# Are All Chihuahua's Clingy?



## Chi-Chi

Hello, lately my chi has gotten even more clingy than usual and I was wondering if that's a typical trait?

He has had 10 homes in the past, so at first I thought he was just a suck up and clingy because he was worried he was going to be abandoned again. But it never changed..and its getting worse. ahaha

likee I would say 90 percent of the time hes being held..if he's on the ground he runs to whoever is nearest to hold him and acts all cute so you will pet him whether he likes you or not, and if you try to put him down he hugs you like a cat so you can't. I can't go anywhere without him following...even if I'm in the shower he sits and waits outside the door crying. if no ones in the same floor as him he will howl..he wont eat unless I'm in the room with him, he won't sleep until I lay down beside him...he wont go pee unless I'm watching. hahahah I don't mind it at all, but I am worried about how he will handle things when I move out of my parents house and he wont have someone around all the time. I love the dog, he's like my baby..but I was wondering if this is normal for his breed or what?

thanks

- Christina


----------



## catalat

Chloe use to be extremely clingy when she was younger... i couldn't leave the room without her crying to come with me... as she is getting older she is becoming independent and more adventurous. She is ok as long as I am around the house somewhere. She still follows me from room to room but doesn't get so upset and vocal about me leaving. She has learned that I am going to come back sooner or later lol. I think it all depends on the chis personality, some are very clingy to their owners while others are more independent. I'd say my Chloe is in between the two. 

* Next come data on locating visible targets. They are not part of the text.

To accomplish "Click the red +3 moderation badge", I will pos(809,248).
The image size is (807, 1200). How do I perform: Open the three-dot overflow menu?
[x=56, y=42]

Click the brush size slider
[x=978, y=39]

Maybe your little one is worried you are going to leave and never come back.I was watching the show It's me or the Dog and it said for dogs who are clingy have separation issues to start by leaving them in incriminates. Like first maybe leave him alone for 10 or 15 mins.. gradually increase the time the dog is left alone and he will learn that you will come back!!


----------



## Jangles021204

Chi-Chi said:


> I was wondering if this is normal for his breed or what?
> 
> - Christina


Beau is not clingy in the way you describe. He likes to know where I am at all times, and he generally follows me around, but not always. He has no problem being left alone. He just waits quietly for me to return. The only time he is super clingy and at my feet is when he is not feeling well.

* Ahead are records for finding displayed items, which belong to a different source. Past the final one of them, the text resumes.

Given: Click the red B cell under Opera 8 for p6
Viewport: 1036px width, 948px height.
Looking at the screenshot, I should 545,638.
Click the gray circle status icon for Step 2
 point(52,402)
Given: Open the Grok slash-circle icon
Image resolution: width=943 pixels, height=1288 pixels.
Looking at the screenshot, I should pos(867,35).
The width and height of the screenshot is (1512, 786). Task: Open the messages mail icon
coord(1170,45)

While chis are of course a companion breed, what you describe sounds excessive to me...more like your chi is dealing with some separation anxiety. But you say he has had 10 homes before you? Wow, no wonder! Perhaps it has gotten worse, because you have unkowingly (and with good intentions) reinforced it? I think you just need to help him gain some confidence and trust that things will be okay now. 

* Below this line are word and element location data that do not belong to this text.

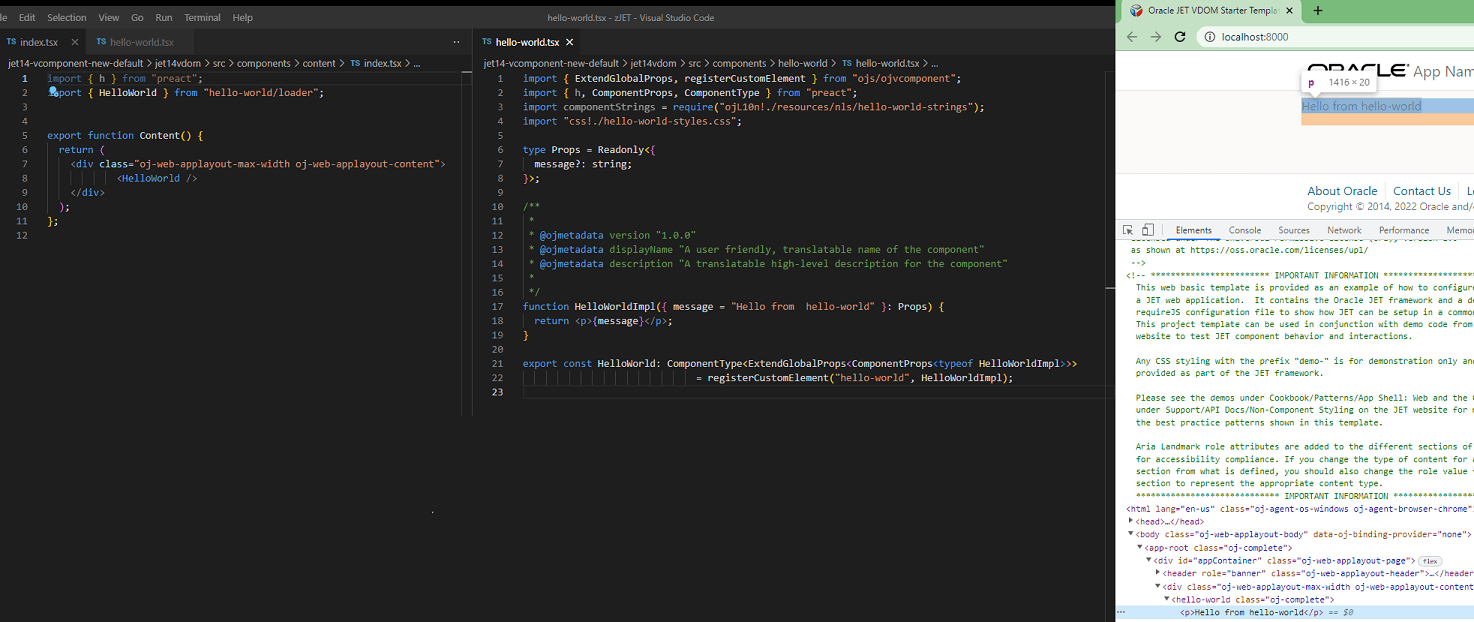Open the More Actions ellipsis in left editor group
Screen dimensions: 1474x622
coord(456,42)
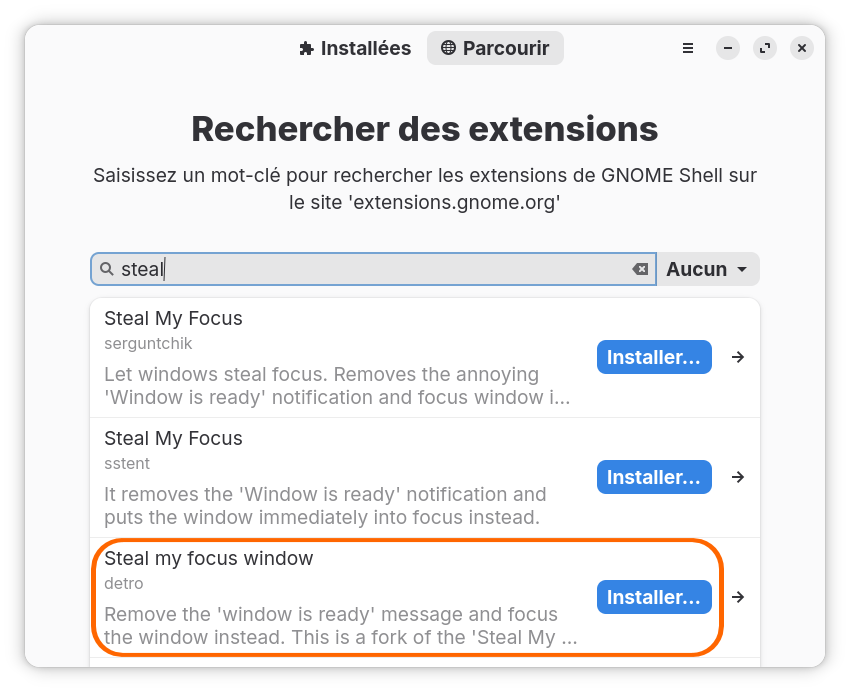Screen dimensions: 850x692
Task: Maximize the Extensions window
Action: (765, 48)
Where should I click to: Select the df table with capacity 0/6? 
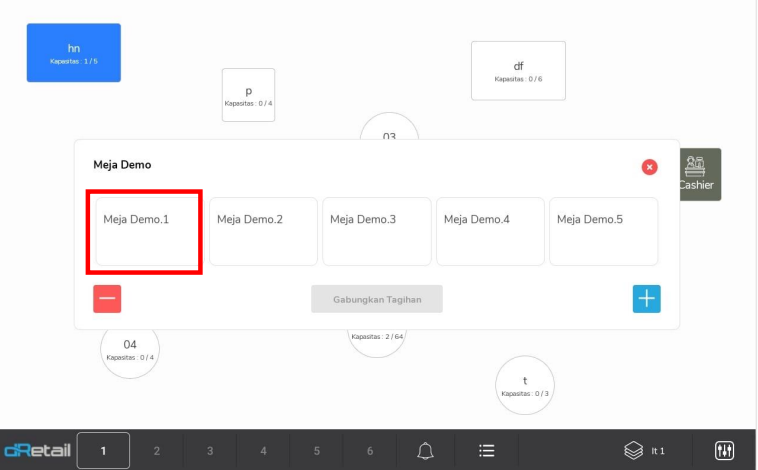[x=518, y=71]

I'll Be Home Soon by Patricia McConnell is a nice, easy read on separation anxiety. I highly recommend it. (You might be able to find it at the library if you don't want to buy a copy). It might be good to start working on his anxieties now, so that it won't be so hard for him when you have moved out from your parents. It sounds like he could benefit from gaining a little confidence and independence. 

And I just wanted to say good for you for giving him a loving home!


----------



## furriefriend

Our Mia isnt particulaly clingy but I was amazed this week when I took her to my parents for the first time. I had to pop out without her for 10mins ( they don't allow dogs in supermarkets)When I had left she went into the hall sat by my bag and remained there until I returned, she then followed me into the lounge I sat down and she lay down on my feet until we left. It was so sweet, I have a gsd and they are supposed to be loyal to one person but he is quite independant and happy for me to leave him or go off with someone else. Mia is our first little dog and she is surprising me everyday.


----------



## ChiFan

Chi's are very loyal dogs to their owners, but the kind of clingy/obsessive behavior you describe isn't natural. I'm willing to bet your poor little guy has abandonment issues. Dogs like that can get very destructive (and hurt themselves) if their anxiety is too much.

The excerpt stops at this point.